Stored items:

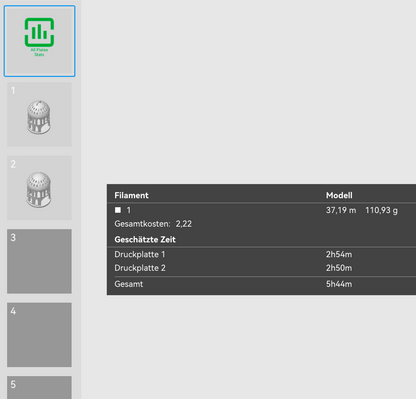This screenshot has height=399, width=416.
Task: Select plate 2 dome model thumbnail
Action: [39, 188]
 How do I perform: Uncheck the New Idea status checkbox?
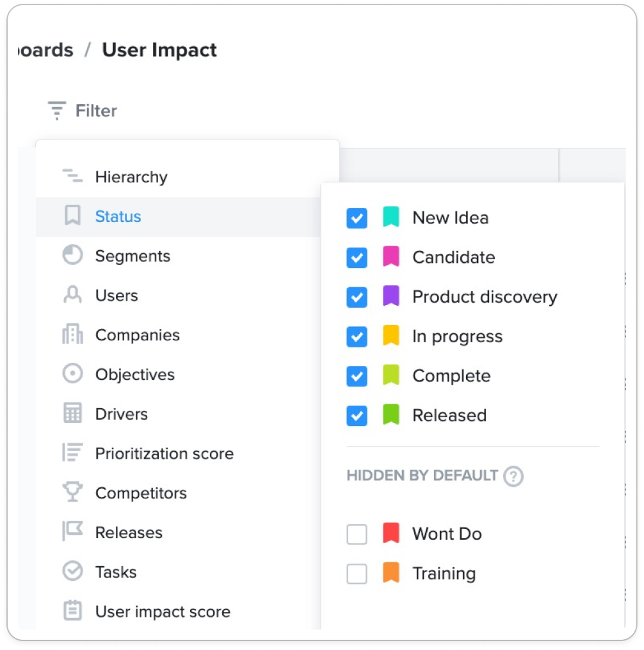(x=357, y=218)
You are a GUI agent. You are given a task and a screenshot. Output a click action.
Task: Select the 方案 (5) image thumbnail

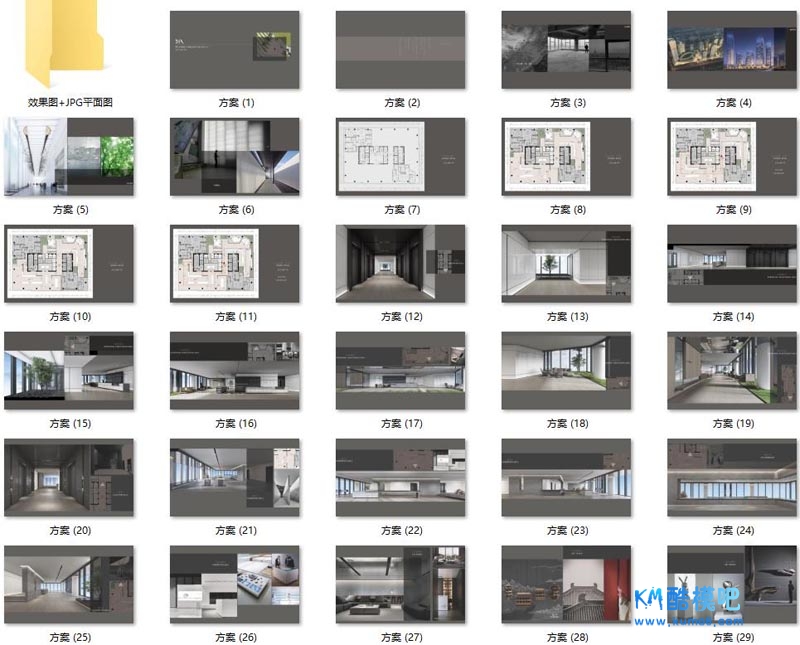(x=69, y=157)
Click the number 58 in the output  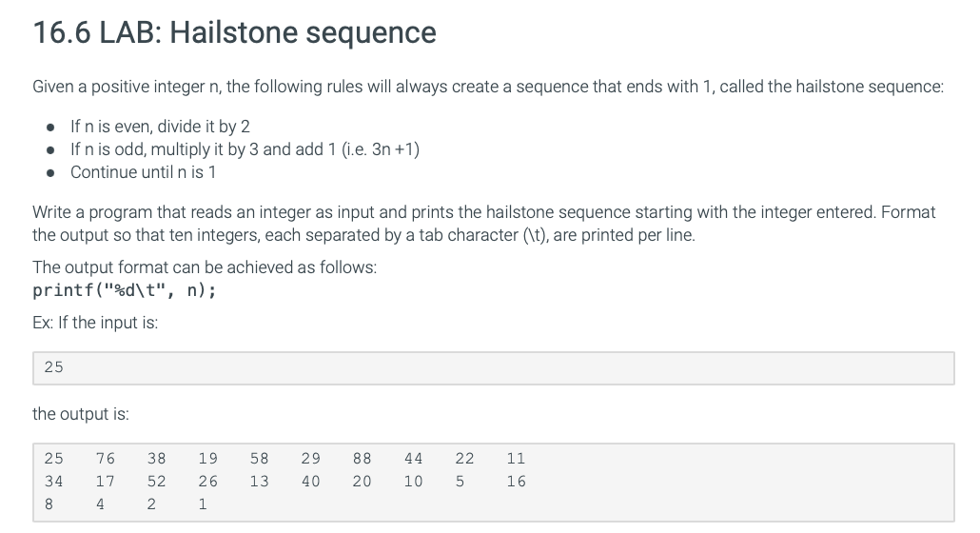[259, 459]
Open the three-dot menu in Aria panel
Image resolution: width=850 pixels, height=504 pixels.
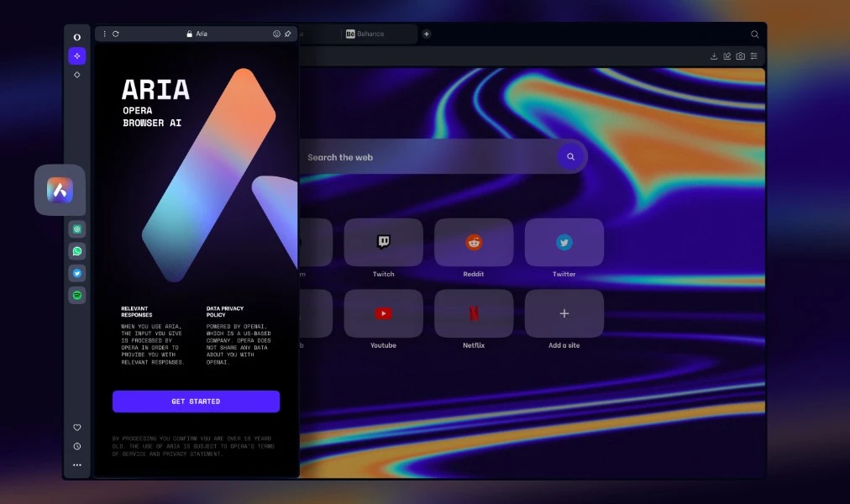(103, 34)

> [Work required]: Without any pictures, reproduce exactly the lines from the line that contains "Open the three-dot menu in Aria panel" to the end of the entries above, both ends included.

> [Exercise output]:
Open the three-dot menu in Aria panel
Image resolution: width=850 pixels, height=504 pixels.
(103, 34)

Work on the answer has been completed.